* Start DATA ROWS *

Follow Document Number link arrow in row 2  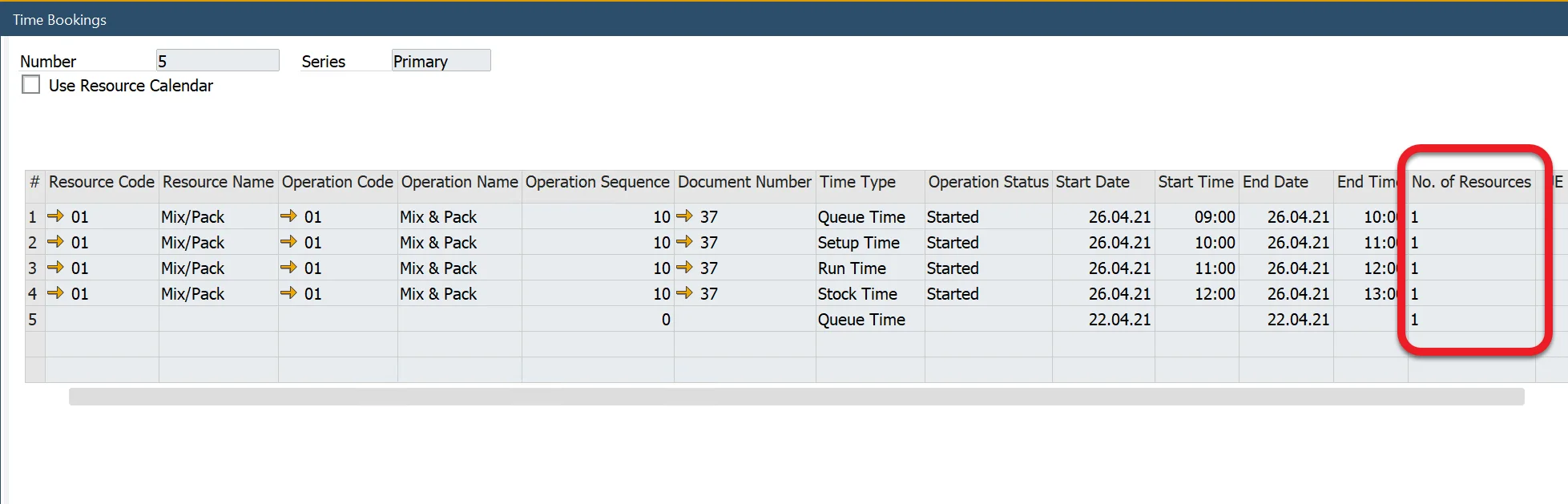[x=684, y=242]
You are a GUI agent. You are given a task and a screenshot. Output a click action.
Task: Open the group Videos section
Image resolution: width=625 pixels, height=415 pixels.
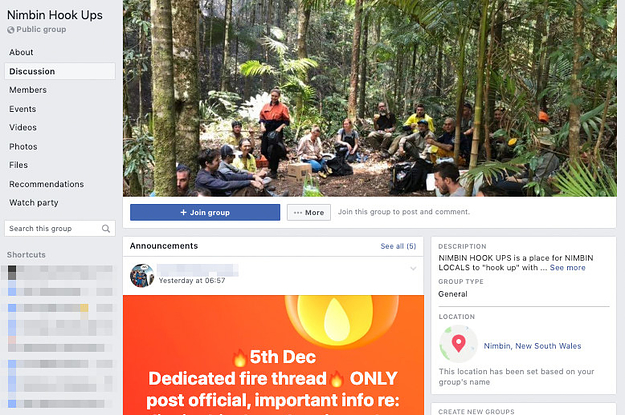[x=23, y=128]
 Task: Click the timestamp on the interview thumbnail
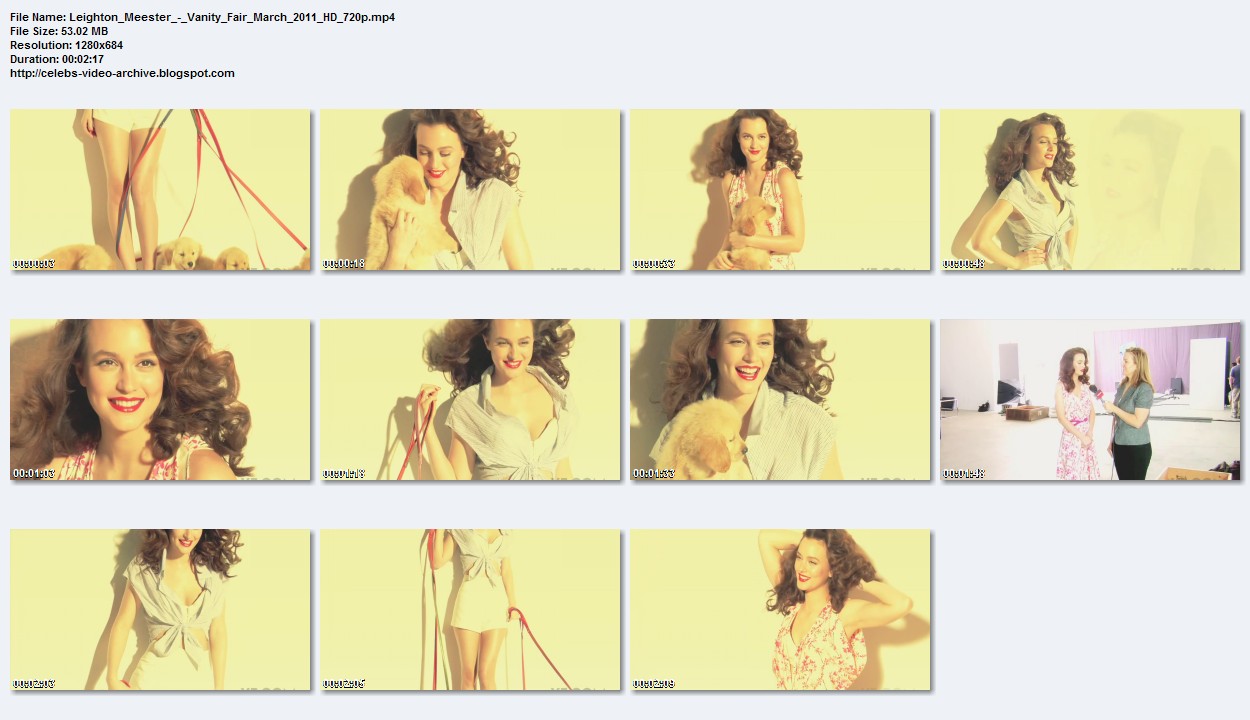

* End DATA ROWS *

SHORT EXERCISE:
Render the stretch from the line containing "You are a GUI" through the end of the items as a Markdown table with the columns Row and Text, skipping blank lines and leaving out the pictures.

RESULT FOR THIS EXERCISE:
| Row | Text |
|---|---|
| 1 | You are a GUI agent. You are given a task and a screenshot. Output a click action. |
| 2 | Task: Open the group Videos section |
| 3 | Image resolution: width=625 pixels, height=415 pixels. |
| 4 | [x=23, y=128] |
| 5 |  Task: Click the timestamp on the interview thumbnail |